Birisi beni jurnallemiş. Türkiye’ye döndüm. Gazi Eğitim’deki hocalarımız dilekçe verdikleri halde, bakanlık, “kadromuz yok” gibi mazeretlerle beni reddetti.  Ben de bu arada “askerliğimi yapayım” dedim. Askerlik şubesine gittim,  oradaki subay  bana “sen niye geldin” dedi. Ben “vatani hizmet falan” derken, subay “yahu ne vatan hizmeti sen çıkarılmışsın Türk vatandaşlığından” dedi. Benim haberim yok. Bana hiçbir şekilde bildirilmedi. “Yapacak bir şey yok senin işin ancak Ankara’da çözülür” dedi. Çaresiz gittim Ankara’ya. Kara Kuvvetleri askere alma dairesi başkanlığı var. Gittim anlattım durumu. “Yurtdışından geldim askere gitmek istiyorum” dedim. Oradaki görevli  “Yahu sen enayi misin” dedi. “Dünya vatandaşı olmuşsun işte, çek git ne işin var burada” dedi. “Yok ben askerliğimi yapmak istiyorum” dedim. “O zaman günah benden gitti” dedi. “Ben İçişleri Bakanlığı’na bildireyim. Eğer listeye girmediysen Bakanlar Kurulu geri çevirir vatandaşlıktan çıkarılmanı” dedi.  Son gün çözdük sorunu ve vatandaşlıktan çıkarılmaktan son anda kurtuldum.  İşleri halledip Devrek’e memlekete geri döndüm. Oradan beni askere gönderdiler. Piyade olarak Isparta’ya gittim.

  • Müzik alanında siz  kendinizi ve müziğinizi nasıl tanımlıyorsunuz?

Ben ruhsal kökü, duygusal kökü Türk Sanat ve Halk müziğine dayalı ama teknik yönden Batı’ya -kullandığım enstrümanlardan da bellidir- yönelik bir sanat insanıyım. Batı kaynaklı enstrümanlar kullanırım. Ama ruh olarak, duygu olarak muhakkak bu topraktan bir ses, bir koku gelmesi lazım. Müziğimde bu toprağın kokusu vardır.

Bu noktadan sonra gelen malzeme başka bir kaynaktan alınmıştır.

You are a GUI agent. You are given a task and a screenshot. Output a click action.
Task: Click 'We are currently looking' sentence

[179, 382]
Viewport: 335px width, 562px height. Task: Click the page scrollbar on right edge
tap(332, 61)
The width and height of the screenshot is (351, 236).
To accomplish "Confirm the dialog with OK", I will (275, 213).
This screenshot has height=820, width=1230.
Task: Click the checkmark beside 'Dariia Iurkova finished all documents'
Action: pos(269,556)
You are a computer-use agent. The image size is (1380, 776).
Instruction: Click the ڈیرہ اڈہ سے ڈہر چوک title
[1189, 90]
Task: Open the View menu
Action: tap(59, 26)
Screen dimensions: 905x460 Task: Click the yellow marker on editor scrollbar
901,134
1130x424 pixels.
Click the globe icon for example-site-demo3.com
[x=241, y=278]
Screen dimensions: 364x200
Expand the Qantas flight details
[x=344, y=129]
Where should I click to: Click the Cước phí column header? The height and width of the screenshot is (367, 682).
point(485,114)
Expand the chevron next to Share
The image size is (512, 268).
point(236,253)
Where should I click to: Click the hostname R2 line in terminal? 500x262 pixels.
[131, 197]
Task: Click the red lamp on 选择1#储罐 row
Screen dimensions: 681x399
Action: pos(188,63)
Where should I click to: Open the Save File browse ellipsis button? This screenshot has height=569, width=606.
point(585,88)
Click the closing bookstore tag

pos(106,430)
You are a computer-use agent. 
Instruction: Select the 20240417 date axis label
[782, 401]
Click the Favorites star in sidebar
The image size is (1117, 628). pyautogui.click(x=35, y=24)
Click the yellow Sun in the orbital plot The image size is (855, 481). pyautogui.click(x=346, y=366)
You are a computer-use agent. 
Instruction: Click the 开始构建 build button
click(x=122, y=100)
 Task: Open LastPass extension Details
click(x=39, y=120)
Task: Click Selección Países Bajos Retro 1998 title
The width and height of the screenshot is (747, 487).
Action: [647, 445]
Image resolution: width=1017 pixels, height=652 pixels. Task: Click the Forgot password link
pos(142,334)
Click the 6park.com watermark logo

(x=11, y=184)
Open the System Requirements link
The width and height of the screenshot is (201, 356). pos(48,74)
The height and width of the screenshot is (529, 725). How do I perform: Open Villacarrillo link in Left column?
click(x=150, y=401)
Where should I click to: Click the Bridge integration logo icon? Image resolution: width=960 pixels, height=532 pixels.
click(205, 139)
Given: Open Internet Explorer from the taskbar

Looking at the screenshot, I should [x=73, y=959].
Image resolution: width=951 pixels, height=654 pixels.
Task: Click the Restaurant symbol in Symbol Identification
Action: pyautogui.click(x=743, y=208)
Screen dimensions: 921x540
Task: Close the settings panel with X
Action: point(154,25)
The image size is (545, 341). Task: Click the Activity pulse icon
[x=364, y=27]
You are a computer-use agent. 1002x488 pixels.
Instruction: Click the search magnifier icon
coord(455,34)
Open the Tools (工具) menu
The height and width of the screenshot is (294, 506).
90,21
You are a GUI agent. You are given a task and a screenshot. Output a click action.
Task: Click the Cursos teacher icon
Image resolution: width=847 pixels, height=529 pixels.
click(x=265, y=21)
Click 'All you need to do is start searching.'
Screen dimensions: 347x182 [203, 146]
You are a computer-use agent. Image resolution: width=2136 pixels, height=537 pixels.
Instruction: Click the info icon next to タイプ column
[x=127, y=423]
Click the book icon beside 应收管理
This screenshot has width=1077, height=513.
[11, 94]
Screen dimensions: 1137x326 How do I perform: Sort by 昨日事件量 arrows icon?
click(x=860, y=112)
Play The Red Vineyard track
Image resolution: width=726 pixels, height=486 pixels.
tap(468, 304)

  • Siz müzik yapmak için yola çıktığınızda size yol gösteren ne gibi atılımlar oldu?

Ben Türkiye üzerinden o dönemi çok konuşamam.  Çünkü 1963-1970 arası sürekli Almanya’daydım. 1970 sonrası askerlik yapmak için geldim ve 6 ay askerlik yaptım.  Ardından İstanbul Devlet Opera ve Balesi Orkestrası’na girdim. İki  sene de orada çaldım. 12 Mart 1970 deki olaylar benim Türkiye’ye yönelik hevesimi kaçırdı. Aslında İstanbul Opera ve Balesi Orkestrası’nda durumum maddi olarak çok iyiydi o zaman. Çok iyi para veriyorlardı sanatçılara. Sonra tekrar Berlin’e döndüm. Berlin’de Türk İşçi Korosu’nu kurdum.

  • Siz eğitim alırken nasıl müzikal düşler kurdunuz?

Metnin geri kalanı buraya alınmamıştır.